Monday, September 10, 2012

A food truck funded through Kickstarter? That's only half the story.

I live in the Inland Empire of California, where food trucks are often newsworthy. They're primarily newsworthy here because they are (last I checked) illegal. Well, they can park at specially organized events and sell their wares, but they can't just drive around from door to door and sell their gourmet foods. Part of the reason is competition - stationary businesses who operate restaurants don't want food trucks parking right outside their doors.

That problem does not exist in France, where one truck takes special precautions not to anger their neighbors.

Currently, the unfinished truck parks up a few days each week at farmers' markets and area villages where there are no restaurants – a deliberate strategy that makes the truck a non-threat to local businesses and a welcome addition to the community. Foods served include small tapas and snacks like home-made focaccia bread.

But there's something unusual about this particular truck. The two American entrepreneurs who run this truck funded it through Kickstarter.

Much of the funding for the truck renovations was achieved through crowd-sourced contributors after Lillard pitched the idea on start-up website Kickstarter,and through her blog, Twitter and Facebook. In the end, 92 backers pledged $8,206 for the project, exceeding her $7,500 goal.

Oh...and there's one more thing about this particular truck. While it serves food, it's not strictly a food truck.

An American couple living in southeastern France are stirring things up in their sleepy town with the launch of the country's first mobile wine truck.

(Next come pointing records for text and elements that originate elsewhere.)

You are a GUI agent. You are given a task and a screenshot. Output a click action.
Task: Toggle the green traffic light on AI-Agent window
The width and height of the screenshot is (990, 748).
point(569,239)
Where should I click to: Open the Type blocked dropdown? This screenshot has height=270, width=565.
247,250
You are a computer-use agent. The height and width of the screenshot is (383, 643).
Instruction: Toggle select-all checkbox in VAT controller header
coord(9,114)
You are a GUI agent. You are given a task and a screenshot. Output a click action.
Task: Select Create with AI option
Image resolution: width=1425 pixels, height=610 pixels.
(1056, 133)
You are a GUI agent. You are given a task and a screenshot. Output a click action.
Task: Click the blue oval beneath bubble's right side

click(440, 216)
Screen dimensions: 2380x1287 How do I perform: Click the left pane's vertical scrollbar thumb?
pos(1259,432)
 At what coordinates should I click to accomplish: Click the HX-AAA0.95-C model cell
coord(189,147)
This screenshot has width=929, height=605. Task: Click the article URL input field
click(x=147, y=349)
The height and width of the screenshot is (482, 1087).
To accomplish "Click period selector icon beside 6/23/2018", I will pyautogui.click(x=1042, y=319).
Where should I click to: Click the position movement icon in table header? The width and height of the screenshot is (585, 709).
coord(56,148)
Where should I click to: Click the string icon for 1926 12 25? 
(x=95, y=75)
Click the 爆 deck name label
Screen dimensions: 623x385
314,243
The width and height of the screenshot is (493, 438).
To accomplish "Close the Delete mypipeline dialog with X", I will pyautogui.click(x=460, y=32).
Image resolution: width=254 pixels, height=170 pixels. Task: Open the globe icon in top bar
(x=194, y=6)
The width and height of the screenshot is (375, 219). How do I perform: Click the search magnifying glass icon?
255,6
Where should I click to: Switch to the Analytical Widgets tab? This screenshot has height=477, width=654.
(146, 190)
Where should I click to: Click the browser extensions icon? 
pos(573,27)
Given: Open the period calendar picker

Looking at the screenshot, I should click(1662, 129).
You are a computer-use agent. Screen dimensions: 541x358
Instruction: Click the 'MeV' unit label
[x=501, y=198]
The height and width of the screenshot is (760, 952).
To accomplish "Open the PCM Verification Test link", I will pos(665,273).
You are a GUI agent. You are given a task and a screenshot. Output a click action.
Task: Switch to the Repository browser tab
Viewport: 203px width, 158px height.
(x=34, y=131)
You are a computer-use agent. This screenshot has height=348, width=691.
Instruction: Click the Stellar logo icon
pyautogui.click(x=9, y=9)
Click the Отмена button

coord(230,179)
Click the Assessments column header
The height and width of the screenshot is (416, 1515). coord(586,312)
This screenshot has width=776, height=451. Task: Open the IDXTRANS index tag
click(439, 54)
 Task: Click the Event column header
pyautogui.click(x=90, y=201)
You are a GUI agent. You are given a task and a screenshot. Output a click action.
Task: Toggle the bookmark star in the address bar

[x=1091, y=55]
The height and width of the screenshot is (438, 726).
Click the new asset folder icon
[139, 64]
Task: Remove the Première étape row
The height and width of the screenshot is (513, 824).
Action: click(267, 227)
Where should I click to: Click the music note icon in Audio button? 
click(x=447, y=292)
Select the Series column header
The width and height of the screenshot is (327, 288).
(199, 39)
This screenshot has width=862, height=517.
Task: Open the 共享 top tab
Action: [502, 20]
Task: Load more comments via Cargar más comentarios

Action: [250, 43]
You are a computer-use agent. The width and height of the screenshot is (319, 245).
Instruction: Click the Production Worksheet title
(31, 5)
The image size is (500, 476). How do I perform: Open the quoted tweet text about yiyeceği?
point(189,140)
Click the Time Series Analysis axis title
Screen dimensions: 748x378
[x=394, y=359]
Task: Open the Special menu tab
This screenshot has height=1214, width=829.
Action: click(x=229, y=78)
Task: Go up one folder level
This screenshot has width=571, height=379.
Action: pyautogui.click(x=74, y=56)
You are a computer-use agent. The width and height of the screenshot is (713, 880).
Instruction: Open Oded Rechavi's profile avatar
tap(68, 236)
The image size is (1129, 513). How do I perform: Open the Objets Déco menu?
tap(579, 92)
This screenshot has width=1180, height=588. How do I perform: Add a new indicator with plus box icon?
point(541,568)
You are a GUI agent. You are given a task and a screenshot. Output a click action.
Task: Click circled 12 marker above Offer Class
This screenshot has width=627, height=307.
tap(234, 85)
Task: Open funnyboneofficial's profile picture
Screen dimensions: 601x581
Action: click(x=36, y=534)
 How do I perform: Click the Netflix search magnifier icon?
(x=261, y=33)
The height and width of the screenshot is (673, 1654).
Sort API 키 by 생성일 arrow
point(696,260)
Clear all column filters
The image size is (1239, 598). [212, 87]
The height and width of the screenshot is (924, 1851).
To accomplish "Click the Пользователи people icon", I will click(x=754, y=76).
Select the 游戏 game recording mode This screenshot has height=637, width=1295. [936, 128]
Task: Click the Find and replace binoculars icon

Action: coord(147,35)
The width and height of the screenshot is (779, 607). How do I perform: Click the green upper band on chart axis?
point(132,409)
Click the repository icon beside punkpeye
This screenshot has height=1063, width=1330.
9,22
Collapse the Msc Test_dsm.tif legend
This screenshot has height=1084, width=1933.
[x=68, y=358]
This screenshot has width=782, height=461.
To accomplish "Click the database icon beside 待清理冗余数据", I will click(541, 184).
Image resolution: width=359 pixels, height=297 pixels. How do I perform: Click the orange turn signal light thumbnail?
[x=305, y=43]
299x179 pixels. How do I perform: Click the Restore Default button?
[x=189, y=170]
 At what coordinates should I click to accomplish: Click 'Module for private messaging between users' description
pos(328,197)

It wasn't intended to be a subversive move, says Amy Lillard, a Colorado native. But selling wine out of a truck presented an easy and innovative solution to a logistical problem: the fact that she and her husband, Matt Kling, had no space to build a tasting room for their winery, La Gramière, in the Languedoc-Roussillon town of Saint Quentin La Poterie.

So instead, the couple came up with the idea to take their wine to the consumer.


Yes, you read that correctly. This truck is actually a wine truck.

In France.

So far Lillard and King have not been deported.